#### [WHAT YOU NEED TO DO]
Below is a listing with pictures. Repeat exactly the lines starting at the one holding "The width and" and going on through the one holding "You are a computer-use", and leave every picture out.

#### [DATA EXTRACT]

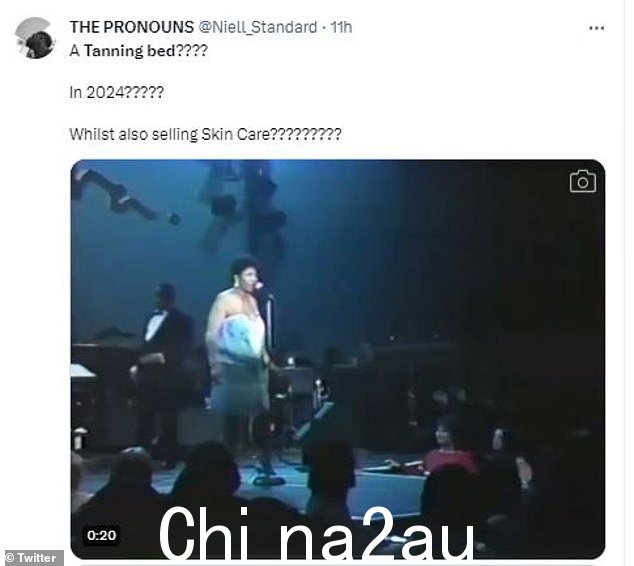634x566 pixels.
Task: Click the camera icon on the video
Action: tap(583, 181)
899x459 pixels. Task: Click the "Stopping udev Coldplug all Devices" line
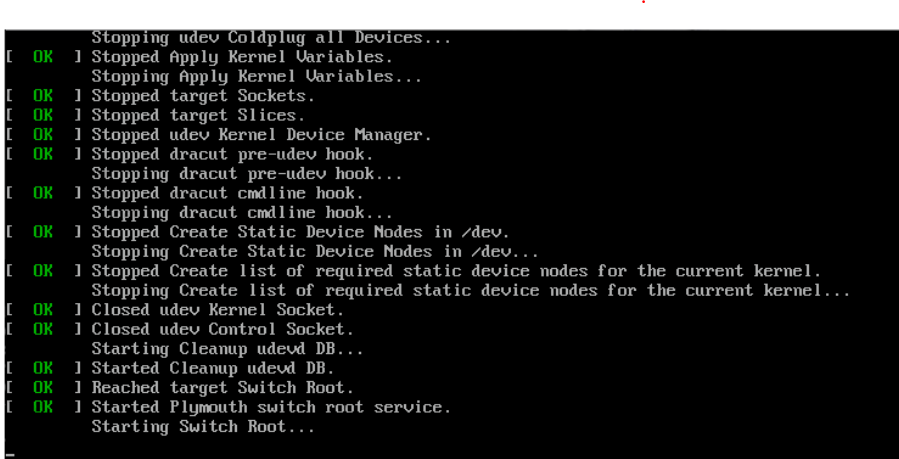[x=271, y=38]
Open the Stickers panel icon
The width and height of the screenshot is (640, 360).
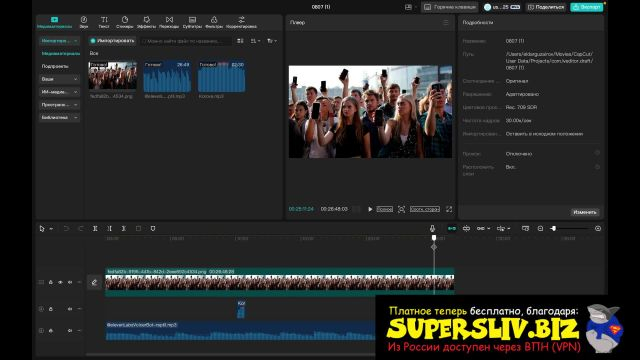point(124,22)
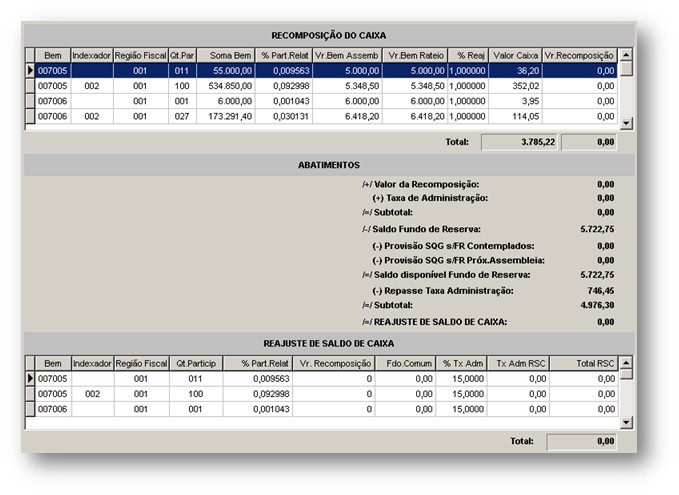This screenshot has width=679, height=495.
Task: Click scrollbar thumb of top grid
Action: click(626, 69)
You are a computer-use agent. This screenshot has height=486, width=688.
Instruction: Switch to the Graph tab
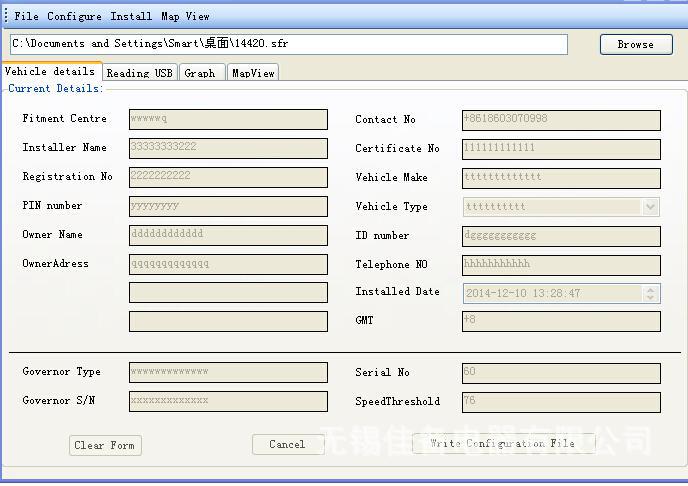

#### [TASK ANSWER]
The width and height of the screenshot is (640, 360).
point(124,22)
This screenshot has width=679, height=495.
Task: Click scrollbar thumb of top grid
Action: click(626, 69)
You are a computer-use agent. This screenshot has height=486, width=688.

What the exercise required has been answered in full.